▸ TASK ITEM: Find the line containing "This screenshot has width=640, height=400.", then return it and every line after it through the end of the records, exactly. Leave out pictures.

START DATA RECORDS

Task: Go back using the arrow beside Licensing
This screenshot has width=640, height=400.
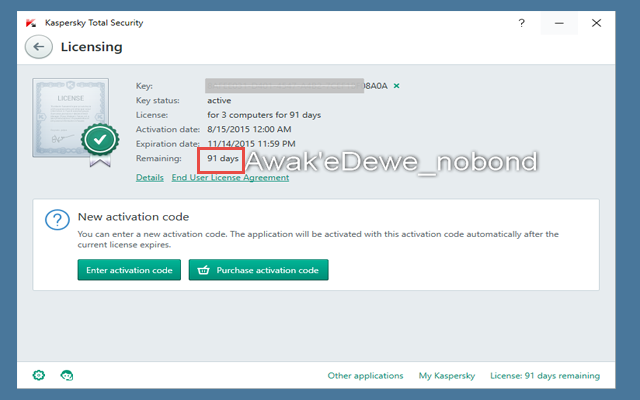Action: coord(39,47)
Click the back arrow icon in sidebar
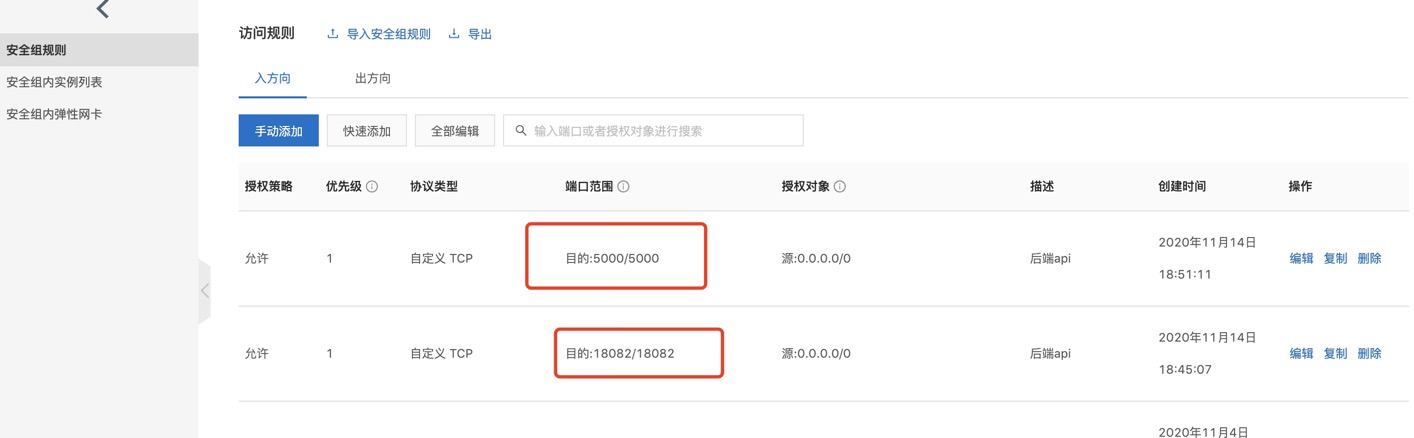 103,10
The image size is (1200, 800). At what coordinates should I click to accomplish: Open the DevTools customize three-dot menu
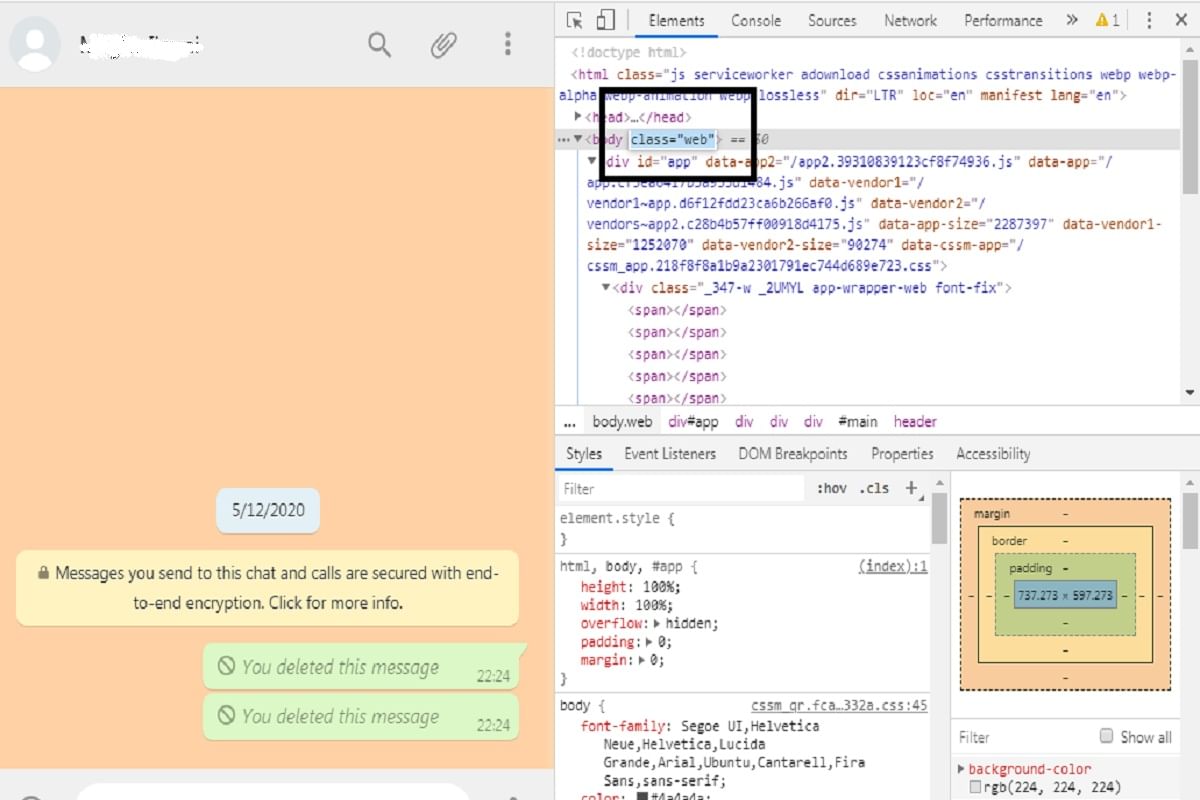point(1148,20)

END DATA RECORDS

▸ ANSWER TO THIS PROBLEM:
This screenshot has width=640, height=400.
Action: coord(39,47)
Click the back arrow icon in sidebar
 103,10
The image size is (1200, 800). At what coordinates should I click to accomplish: Open the DevTools customize three-dot menu
point(1148,20)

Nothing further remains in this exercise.